L’impatto complessivo, in ogni caso, sembra ridotto. Secondo alcune proiezioni riportate sul blog del New York Times  se le elezioni presidenziali del 2008 si fossero tenute con i numeri attuali, Barack Obama avrebbe ottenuto sei voti in meno. Un cambiamento assai limitato: il totale dei voti elettorali è di 538, e dunque il minimo necessario è di 270. Nel 2008 Obama ne ottenne 365, per cui la perdita di 6 seggi non avrebbe fatto alcuna differenza. Insomma, i movimenti migratori interni agli Stati Uniti non fanno pensare a un quadro politico in grande mutazione, almeno in tempi brevi.

Il Censo mostra una popolazione che cresce del 9,7% nell’arco del decennio, il valore più basso dagli anni ’40. I fattori di crescita, oggi, derivano in gran parte da un tasso di fertilità ancora elevato e dall’afflusso di immigrati anche se, probabilmente, entrambi si sono affievoliti durante la crisi economica. «Gli Stati Uniti sono cresciuti più rapidamente dell’Europa occidentale, grazie alla fertilità più elevata, ma anche perché, negli anni più recenti, c’è stata una maggiore apertura a lavoratori non qualificati e specializzati.
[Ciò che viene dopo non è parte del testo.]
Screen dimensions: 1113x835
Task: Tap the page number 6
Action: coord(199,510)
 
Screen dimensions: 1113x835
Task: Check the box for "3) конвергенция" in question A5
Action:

I docenti della New York University, di Harvard e di Princeton, infatti, registrano una percentuale molto alta di professori nati all’estero (gli italiani Alberto Alesina, Nouriel Roubini, Emmanuel Saez). E un Vikram Pandit (amministratore delegato di Citigroup, nato in India) è a capo di uno dei più grandi gruppi bancari del mondo», dice Howard Rosenthal, docente di economia a Princeton e alla New York University. È proprio la presenza di immigrati e di migrazione interna che rende difficile stabilire a priori quale sarà l’impatto del censo sulla politica.

Ogni Stato ha infatti una sua fisiologia basata sulle caratteristiche degli abitanti – ad esempio, una nazione con molti bianchi cristiani fondamentalisti è probabile che sia repubblicana – ma tale composizione tende a modificarsi nel tempo, in virtù del fatto che gli Stati Uniti sono un paese non solo aperto agli immigrati, ma anche agli spostamenti di popolazione da uno Stato all’altro. Detto questo, parte della crescita deriva dall’aumento della componente di origine ispanica, le cui simpatie politiche, recentemente, si sono spostate sempre più verso i democratici. Dal punto di vista generale, una prima conseguenza del fenomeno potrebbe far segnare dei punti a favore dei repubblicani, ma solo sul breve termine. «In realtà, in una visione più lungimirante, i democratici potrebbero essere avvantaggiati dall’aumento degli ispanici», conclude Rosenthal, «e dal fatto che quest’aumento è determinato da persone migrate da altri luoghi nella nazione. È proprio grazie a questi cambiamenti che Obama ha vinto in Virginia e North Carolina, nel 2008». 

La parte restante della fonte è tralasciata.